The successful candidate will be responsible for the management and leadership of the Quality Systems Operation function. As part of the QA Operations Site Management Team you will be a key leader in the cross functional support of c GMP compliance activities and will be immersed in Quality Systems for the site to identify potential risks and trends and to support during regulatory inspections and internal audits. This role will provide Quality and Compliance oversight across manufacturing, quality control, quality assurance, technical operations, materials management, and validation.
As the Associate Director Quality Systems, a typical day might include, but is not limited to, the following:
Overseeing Quality Systems Operations, processing and directing the activities of the Quality Systems management team
Owning and continuously improving the Quality Management Systems including but not limited to deviations, CAPAs and change controls
Providing technical guidance and building technical capability within the team
Ensuring compliance with all aspects of quality for the site inclusive of manufacturing, quality systems, quality control, validation, technical operations, and materials management
Ensuring alignment is maintained and achieved across the manufacturing sites for areas of responsibility
Providing technical expertise and leadership with respect to c GMP across the site, quality systems, investigations, changes, and other areas, as required
Interacting with critical biotechnology commercial API manufacturing operations facilities to ensure a successful compliance profile
Defining and implementing quality standards, systems, and metrics
Ensuring that products adhere to tight internal standards as well as those of the agencies that regulate the pharmaceutical industry around the world
Supporting in aspects of Regulatory Agency interactions and preparation as related to site inspections, and ensures regulatory observations are adequately addressed and completed on schedule
Partnering with critical contract manufacturers to resolve compliance issues in commercial and clinical supply chains, interfaces with customer/partner quality organizations, and negotiates third party contractor and supplier quality agreements
Authorizing significant deviations to established, approved procedures, providing guidance to assist co-workers with troubleshooting investigations and problem resolution
Ensuring safety and operational standards are maintained
This role might be for you if you:
Maintain integrity and honesty at all times
Communicate with transparency
Have a strong background and are familiar with site change control, risk management and data integrity initiatives/programs
Are a passionate leader who can drive and motivate employees
Continuously drive processes for improved performance
To be considered for this position you must hold a BS or higher in life sciences with 10+ years of relevant experience in QA within the Pharma / Biopharma Industry. You must have at least 5 years of people management experience.
#LI-Onsite #JOBSIEPR #IRELIM #REGNIEQA
Does this sound like you? Apply now to take your first step towards living the Regeneron Way! We have an inclusive and diverse culture that provides comprehensive benefits, which often include (depending on location) health and wellness programs, fitness centers, equity awards, annual bonuses, and paid time off for eligible employees at all levels!

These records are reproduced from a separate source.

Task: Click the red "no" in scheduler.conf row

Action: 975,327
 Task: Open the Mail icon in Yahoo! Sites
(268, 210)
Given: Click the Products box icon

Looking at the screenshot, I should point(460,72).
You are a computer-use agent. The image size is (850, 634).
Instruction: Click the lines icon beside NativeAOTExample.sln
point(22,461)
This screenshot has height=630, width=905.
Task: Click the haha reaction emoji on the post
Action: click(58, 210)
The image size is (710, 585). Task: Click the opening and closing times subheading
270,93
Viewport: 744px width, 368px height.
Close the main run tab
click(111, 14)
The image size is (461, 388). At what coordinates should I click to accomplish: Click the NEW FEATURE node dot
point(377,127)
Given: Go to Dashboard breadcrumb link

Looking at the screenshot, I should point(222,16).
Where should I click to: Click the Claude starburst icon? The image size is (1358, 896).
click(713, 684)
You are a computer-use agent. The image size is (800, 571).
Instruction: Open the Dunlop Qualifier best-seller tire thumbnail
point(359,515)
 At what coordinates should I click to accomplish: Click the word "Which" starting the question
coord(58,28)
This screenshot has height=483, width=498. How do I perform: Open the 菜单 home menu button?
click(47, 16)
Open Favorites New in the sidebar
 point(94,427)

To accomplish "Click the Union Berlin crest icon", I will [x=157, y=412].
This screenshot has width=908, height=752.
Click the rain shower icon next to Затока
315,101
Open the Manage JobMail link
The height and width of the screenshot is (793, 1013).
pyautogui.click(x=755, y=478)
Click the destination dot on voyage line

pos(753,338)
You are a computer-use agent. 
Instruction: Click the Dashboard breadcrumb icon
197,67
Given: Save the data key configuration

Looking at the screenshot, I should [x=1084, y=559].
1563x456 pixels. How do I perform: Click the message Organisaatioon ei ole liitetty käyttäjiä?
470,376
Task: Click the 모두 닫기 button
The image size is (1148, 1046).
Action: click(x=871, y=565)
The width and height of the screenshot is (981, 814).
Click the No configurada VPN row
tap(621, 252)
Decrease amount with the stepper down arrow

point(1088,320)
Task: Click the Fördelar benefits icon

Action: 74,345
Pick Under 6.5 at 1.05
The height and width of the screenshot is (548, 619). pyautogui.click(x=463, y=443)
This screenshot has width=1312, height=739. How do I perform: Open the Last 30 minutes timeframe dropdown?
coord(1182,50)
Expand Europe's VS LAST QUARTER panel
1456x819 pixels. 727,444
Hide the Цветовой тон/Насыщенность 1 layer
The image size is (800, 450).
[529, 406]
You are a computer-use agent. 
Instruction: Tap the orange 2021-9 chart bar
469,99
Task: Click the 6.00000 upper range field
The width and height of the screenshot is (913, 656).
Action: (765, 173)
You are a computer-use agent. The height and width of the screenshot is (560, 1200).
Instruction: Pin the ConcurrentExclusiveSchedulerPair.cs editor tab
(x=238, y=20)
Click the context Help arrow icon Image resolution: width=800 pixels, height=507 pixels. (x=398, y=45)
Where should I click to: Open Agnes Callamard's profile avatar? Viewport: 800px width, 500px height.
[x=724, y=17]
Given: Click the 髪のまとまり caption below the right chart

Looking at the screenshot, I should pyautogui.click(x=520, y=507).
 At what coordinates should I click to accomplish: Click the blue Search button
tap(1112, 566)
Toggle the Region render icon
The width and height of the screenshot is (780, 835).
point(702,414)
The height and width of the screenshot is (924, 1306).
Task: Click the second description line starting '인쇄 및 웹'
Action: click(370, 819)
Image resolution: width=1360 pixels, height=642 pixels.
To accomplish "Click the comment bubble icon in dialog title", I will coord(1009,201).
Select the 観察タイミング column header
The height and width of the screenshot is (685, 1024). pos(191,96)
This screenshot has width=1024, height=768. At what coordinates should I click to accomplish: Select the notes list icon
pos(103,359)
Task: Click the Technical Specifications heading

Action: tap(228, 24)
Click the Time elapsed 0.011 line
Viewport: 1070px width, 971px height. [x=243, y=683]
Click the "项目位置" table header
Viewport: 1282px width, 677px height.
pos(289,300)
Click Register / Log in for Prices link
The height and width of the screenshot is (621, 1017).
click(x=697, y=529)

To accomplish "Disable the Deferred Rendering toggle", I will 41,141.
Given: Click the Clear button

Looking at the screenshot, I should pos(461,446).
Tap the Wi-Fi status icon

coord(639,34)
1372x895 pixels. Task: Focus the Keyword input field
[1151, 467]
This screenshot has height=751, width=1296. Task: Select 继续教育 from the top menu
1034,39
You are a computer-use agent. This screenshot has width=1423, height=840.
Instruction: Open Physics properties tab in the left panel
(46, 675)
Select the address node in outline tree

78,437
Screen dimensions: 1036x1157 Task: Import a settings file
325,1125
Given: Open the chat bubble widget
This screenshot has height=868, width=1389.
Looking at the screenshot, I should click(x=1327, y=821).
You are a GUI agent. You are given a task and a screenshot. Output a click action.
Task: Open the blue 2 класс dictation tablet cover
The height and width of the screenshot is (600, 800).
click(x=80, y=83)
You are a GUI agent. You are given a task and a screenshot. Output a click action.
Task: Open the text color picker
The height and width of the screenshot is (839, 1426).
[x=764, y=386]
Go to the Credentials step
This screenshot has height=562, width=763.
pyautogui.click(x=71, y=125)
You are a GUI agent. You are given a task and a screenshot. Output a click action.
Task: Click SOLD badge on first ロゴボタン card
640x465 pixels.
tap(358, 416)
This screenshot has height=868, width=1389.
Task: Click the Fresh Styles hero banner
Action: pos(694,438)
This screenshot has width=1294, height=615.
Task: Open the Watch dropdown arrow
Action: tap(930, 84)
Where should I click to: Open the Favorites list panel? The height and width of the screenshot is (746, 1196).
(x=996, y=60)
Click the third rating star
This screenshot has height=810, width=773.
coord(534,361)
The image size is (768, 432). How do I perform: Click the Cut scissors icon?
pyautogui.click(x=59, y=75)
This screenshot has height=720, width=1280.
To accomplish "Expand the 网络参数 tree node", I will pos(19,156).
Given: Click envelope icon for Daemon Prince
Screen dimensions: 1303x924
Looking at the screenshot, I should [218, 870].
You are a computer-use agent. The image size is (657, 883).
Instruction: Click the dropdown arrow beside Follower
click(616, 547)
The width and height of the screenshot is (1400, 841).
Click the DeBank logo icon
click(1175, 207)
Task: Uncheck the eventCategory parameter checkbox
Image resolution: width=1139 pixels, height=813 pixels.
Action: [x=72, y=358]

Regeneron is an equal opportunity employer and all qualified applicants will receive consideration for employment without regard to race, color, religion or belief (or lack thereof), sex, nationality, national or ethnic origin, civil status, age, citizenship status, membership of the Traveler community, sexual orientation, disability, genetic information, familial status, marital or registered civil partnership status, pregnancy or parental status, gender identity, gender reassignment, military or veteran status, or any other protected characteristic in accordance with applicable laws and regulations. The Company will also provide reasonable accommodation to the known disabilities or chronic illnesses of an otherwise qualified applicant for employment, unless the accommodation would impose undue hardship on the operation of the Company's business.
For roles in which the hired candidate will be working in the U.S., the salary ranges provided are shown in accordance with U.S. law and apply to U.S.-based positions. For roles which will be based in Japan and/or Canada, the salary ranges are shown in accordance with the applicable local law and currency. If you are outside the U.S, Japan or Canada, please speak with your recruiter about salaries and benefits in your location.
Please note that certain background checks will form part of the recruitment process. Background checks will be conducted in accordance with the law of the country where the position is based, including the type of background checks conducted. The purpose of carrying out such checks is for Regeneron to verify certain information regarding a candidate prior to the commencement of employment such as identity, right to work, educational qualifications etc.